Let us first prove that #sqrt(21)# is a real number, in fact, the square root of all positive real numbers is real. If #x# is a real number, then we define for the positive numbers #sqrt(x)="sup"{yinRR:y^2<=x}#. This means that we look at all real numbers #y# such that #y^2<=x# and take the smallest real number that is bigger than all of these #y#'s, the so called supremum. For negative numbers, these #y#'s don't exist, since for all real numbers, taking the square of this number results in a positive number, and all positive numbers are bigger than negative numbers.
For all positive numbers, there is always some #y# that fits the condition #y^2<=x#, namely #0#. Furthermore, there is an upper bound to these numbers, namely #x+1#, since if #0<=y<1#, then #x+1>y#, if #y>=1#, then #y<=y^2<=x#, so #x+1>y#. We can show that for each bounded non empty set of real numbers, there is always a unique real number that acts as a supremum, due to the so called completeness of #RR#. So for all positive real numbers #x# there is a real #sqrt(x)#. We can also show that in this case #sqrt(x)^2=x#, but unless you want me to, I will not prove this here. Lastly we note that #sqrt(x)>=0#, since #0# is a number that fits the condition, as stated before.
Now for the irrationality of #sqrt(21)#. If it were not irrational (so rational), we could write it as #sqrt(21)=a/b# with #a# and #b# whole numbers and #a/b# simplified as much as possible, meaning that #a# and #b# have no common divisor, except for #1#. Now this means that #21=a^2/b^2#.

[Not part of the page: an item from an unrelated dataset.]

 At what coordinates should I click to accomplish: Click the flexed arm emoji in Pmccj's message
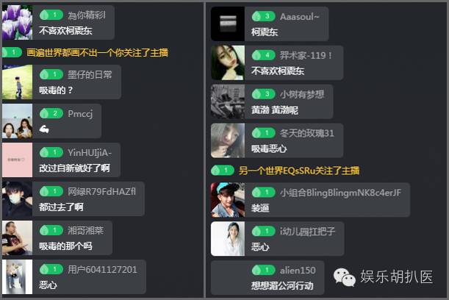tap(44, 129)
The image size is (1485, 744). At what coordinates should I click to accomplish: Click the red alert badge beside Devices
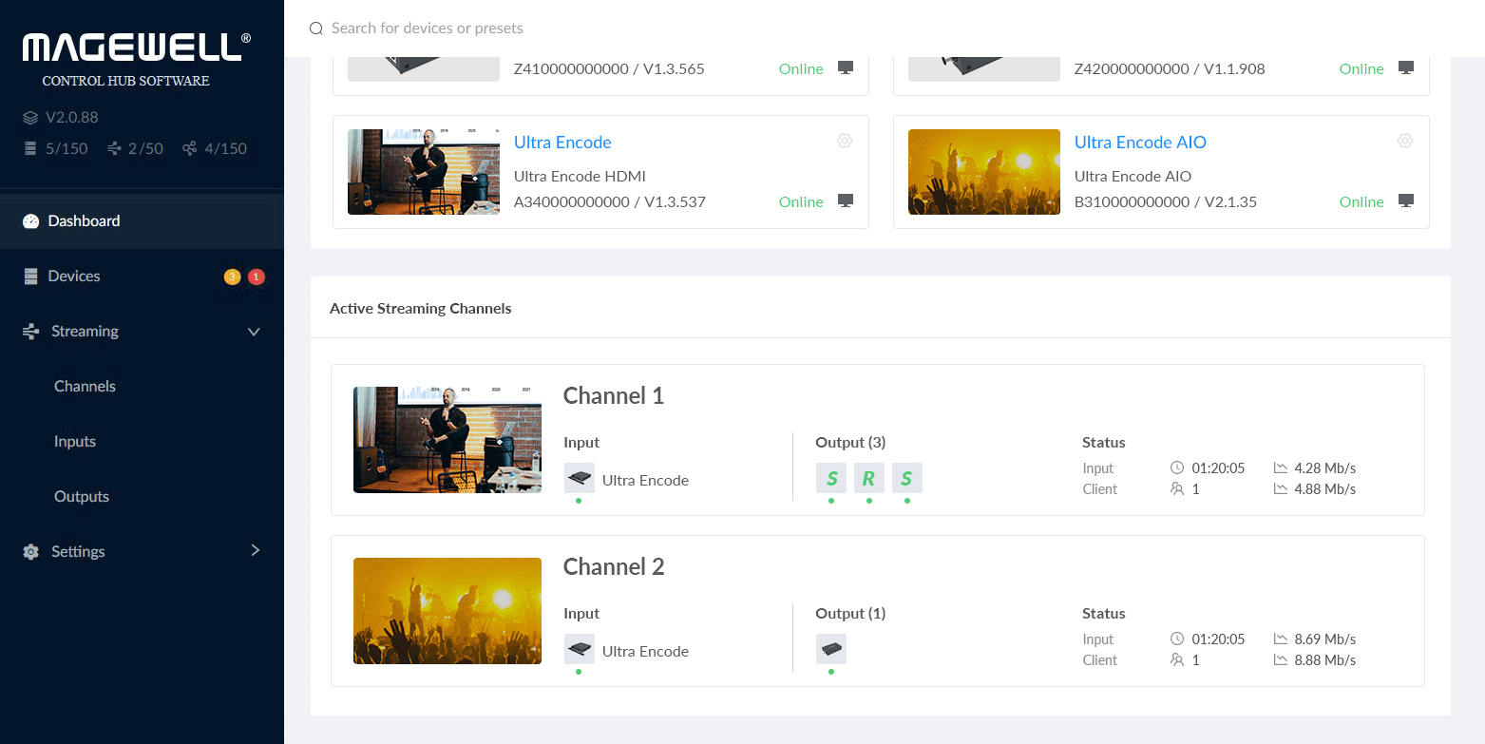tap(256, 276)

Now we use something called the prime factorization of the natural numbers. This means we can write down each positive whole number as a unique product of prime numbers. For #21# this is #3*7# and for #a# and #b# this is some arbitrary product of primes #a=a_1*...*a_n# and #b=b_1*...*b_m#. The fact that the only common divisor of #a# and #b# is #1# is equivalent to the fact that #a# and #b# share no primes in their factorization, so there are #a_i# and #b_j# such that #a_i=b_j#. This means that #a^2# and #b^2# also don't share any primes, since #a^2=a_1*a_1*...*a_n*a_n# and #b^2=b_1*b_1*...b_m*b_m#., therefore the only common divisor of #a^2# and #b^2# is #1#. Since #a^2=21b^2#, this means #b^2=1#, so #b=1#. Therefore #sqrt(21)=a#. Note that this only holds under the assumption that #sqrt(21)# is rational.
Now we could of course run through all whole positive numbers smaller than #21# and check if squaring them gives #21#, but this is a boring method. To do it in a more interesting way, we turn again to our primes. We know that #a^2=a_1*a_1*...*a_n*a_n# and #21=3*7#, so #3*7=a_1*a_1*...*a_n*a_n#. On the left side, every prime occurs only once, on the right hand, every prime occurs at least twice, and always an even amount of times (if #a_1=a_n# it would for instace occur at least four times). But as we've stated, these prime factorizations are unique, so this can't be right. Therefore #21nea^2#, so #anesqrt(21)#, meaning that our earlier assumption of #sqrt(21)# being rational turns out to be wrong, therefore #sqrt(21)# is irrational.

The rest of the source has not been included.